Internet of Things (IoT) botnets have come a long way since Mirai showed its devastating potential in 2016 with distributed denial-of-server attacks that exceeded in strength anything seen before then.
Myriad malware programs now infect poorly secured or vulnerable routers, IP cameras, DVR recorders and pretty much any type of embedded device that runs some kind of Linux-based operating system.
The past two years, however, have seen the rise of hybrid botnets written in cross-platform programming languages and capable of targeting both embedded Linux devices as well as Android smartphones and traditional computers running Windows or macOS.
Such is the case of InterPlanetary Storm (IPStorm), a botnet that has been around since early 2019 and is currently made up of around 13,500 infected machines from 84 countries.
What makes InterPlanetary Storm special?
What sets this botnet apart from others is that it's built on top of the InterPlanetary File System (IPFS), a protocol for storing and sharing data in a distributed file system. This means the infected devices become part of a peer-to-peer network and talk directly to each other, giving the botnet more resilience against takedown attempts.
"Up until recently, P2P communication on a corporate network could be taken as suspicious activity," researchers from security firm Anomali said in June 2019 in an analysis of the botnet. "In the present day, more and more legitimate services are utilising P2P technology that is slowly creeping into the enterprise space.
"For example, Microsoft Windows 10 has a feature called 'Delivery Optimisation' that delivers updates to machines via a P2P network established by machines connected to the same Active Directory domain. Similar to misusing web services to hide malicious traffic, threat actors misuse legitimate P2P network to hide their traffic.
"In addition to blending with the normal traffic, the botnet is intertwined with the legitimate nodes in such a way making it impossible to take down the malicious botnet without taking down the legitimate P2P network."
IPFS is an open-source project that has seen adoption for a variety of purposes because it allows users to also host data including web pages that can be accessed through a browser. Opera for Android has native support for the ipfs:// protocol handler and Cloudflare runs an IPFS Web gateway for accessing resources hosted on the IPFS network.

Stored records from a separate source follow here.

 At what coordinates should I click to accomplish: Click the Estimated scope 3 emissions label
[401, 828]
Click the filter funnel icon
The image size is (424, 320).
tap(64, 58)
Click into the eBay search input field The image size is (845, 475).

Another interesting aspect of IPStorm is that it's written in Golang, a programming language that's cross-platform and can generate write-once code that can run on multiple operating systems and CPU architectures.
The first version of IPStorm detected in 2019 was targeting Windows systems exclusively and had the ability to execute commands and scripts written in PowerShell, a scripting language used for system administration that has become a favourite for malware writers as well.

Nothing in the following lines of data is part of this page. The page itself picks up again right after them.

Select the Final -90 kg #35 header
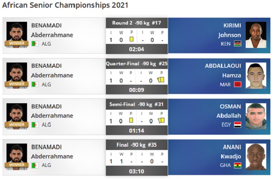Image resolution: width=274 pixels, height=179 pixels. pyautogui.click(x=137, y=145)
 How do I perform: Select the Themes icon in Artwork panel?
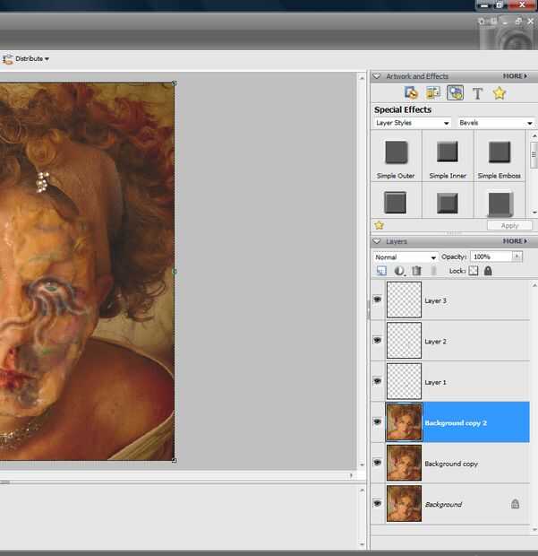pyautogui.click(x=432, y=92)
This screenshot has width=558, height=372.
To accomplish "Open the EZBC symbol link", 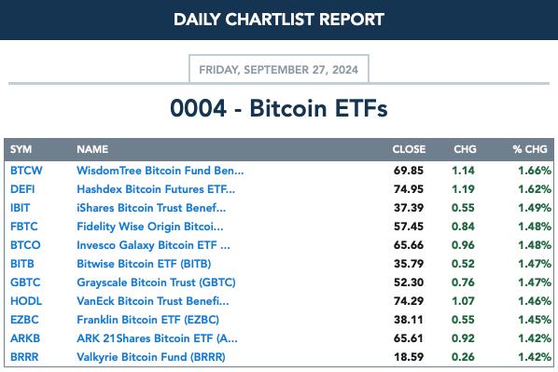I will pyautogui.click(x=24, y=320).
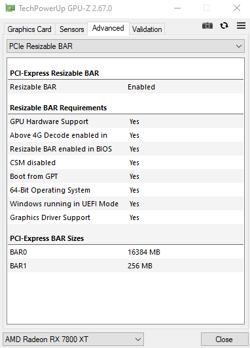
Task: Minimize the GPU-Z window
Action: coord(177,8)
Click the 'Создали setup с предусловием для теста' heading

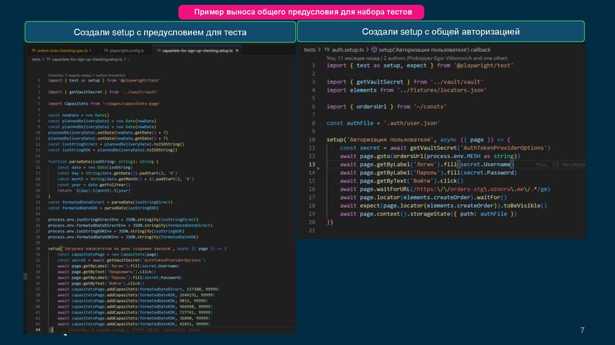point(160,32)
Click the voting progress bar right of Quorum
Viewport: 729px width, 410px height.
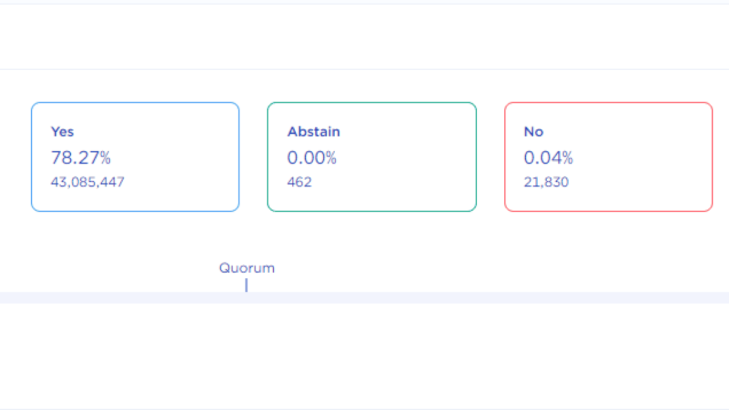486,298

Researchers warned at the time that the bot can be compiled for other operating systems with ease, and it didn't take long for attackers to do exactly that. In June this year, security firm Bitdefender reported new IPStorm versions compiled for Linux on embedded architectures like ARM or for Darwin, the foundation that underpins macOS. New variants of the bot also target Android devices.
How does IPStorm spread?
IPStorm infects devices by launching SSH brute-force attacks against them. This is a common technique for IoT botnets as many devices come with weak credentials that users never bother to change. Once infected, the systems are configured to act as socks5 proxies, which suggests the botnet creators might rent access to other cybercriminals to proxy traffic through them.
Android devices are also infected through unsecured Android Debug Bridge (ADB) connections. ADB is a command-line interface typically used locally by developers or management tools to perform operations on Android devices.

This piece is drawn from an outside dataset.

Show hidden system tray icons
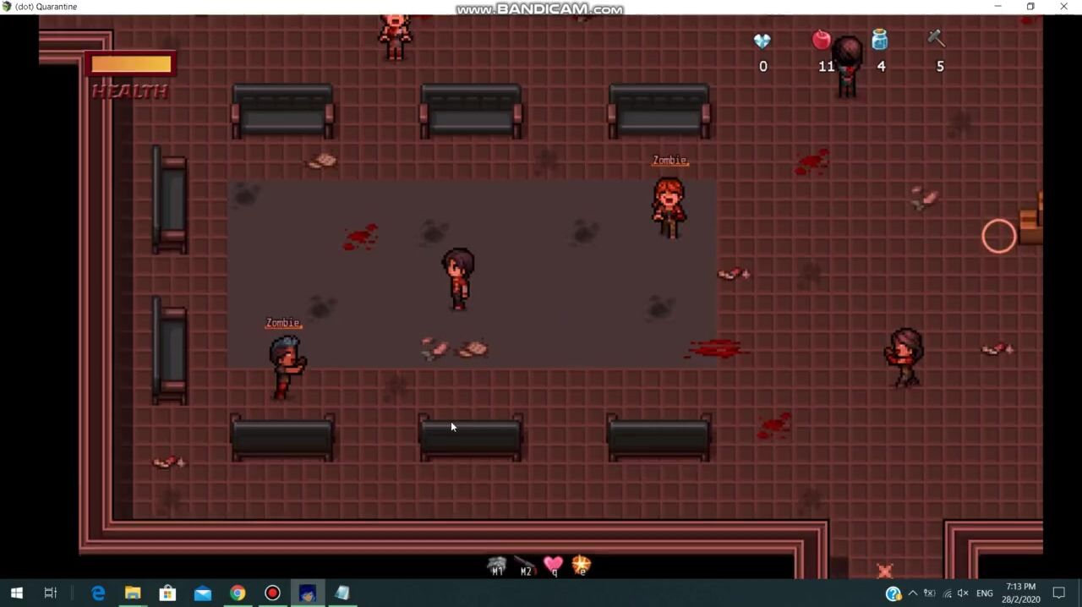1082x607 pixels. [x=913, y=593]
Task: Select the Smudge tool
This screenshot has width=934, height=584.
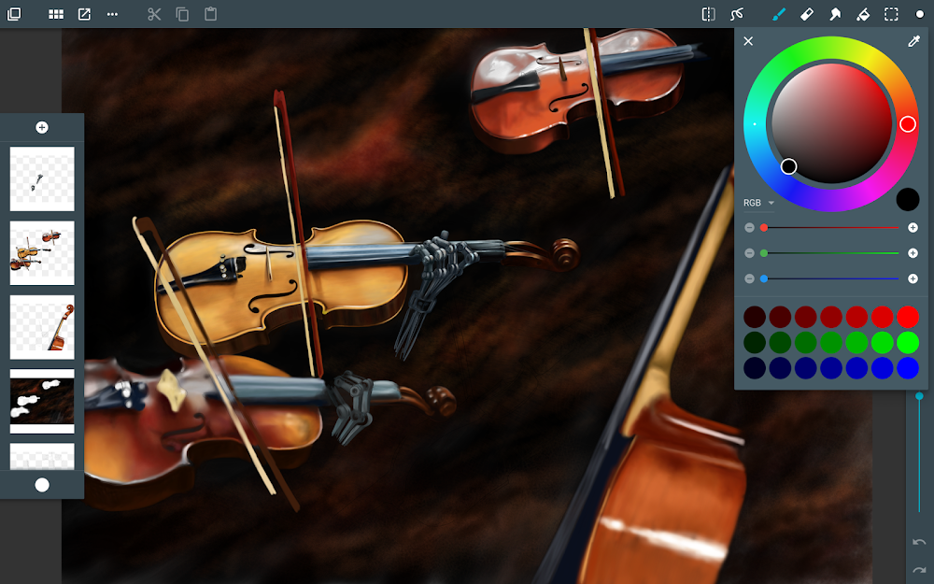Action: pos(833,14)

Android supports ADB over WiFi and while this feature is normally disabled by default, some devices ship with it turned on by default. IPStorm is not the first botnet to target exposed ADB interfaces.
According to a new report from Barracuda Networks, the malware also enables a reverse shell on infected Linux systems that can be used to run bash commands. According to the company, other features observed in the latest versions include honeypot detection, automatic updates, persistence through a service that uses a Go daemon package, and killing other processes such as debuggers and competing malware.
Barracuda researchers estimate that around 60 per cent of devices infected with IPStorm are located in Hong Kong, South Korea and Taiwan. Another eight per cent are in Russia and Ukraine, six per cent in Brazil, five per cent in the US and Canada, three per cent in China and three per cent in Sweden. However, the botnet totals around 13,500 infected machines that are spread across 84 different countries.
How to protect against IPStorm and other IoT botnets?
IPStorm is a clear example why securing internet-facing services like SSH, Telnet, ADB and others is important. Unfortunately, many IoT devices come with insecure configurations by default and it's up to users to lock them down.
Running a port scan on your network can help discover IoT devices with open interfaces. If those interfaces can't be locked down, those devices should not be exposed to the internet and should preferably be isolated into their own network segment.
Special attention needs to be given to routers, because they serve as gateways into networks. Users should change the default credentials, disable over-the-internet administration if not needed, and regularly check for firmware updates. Some botnets exploit known vulnerabilities in routers, not just misconfigurations and weak credentials.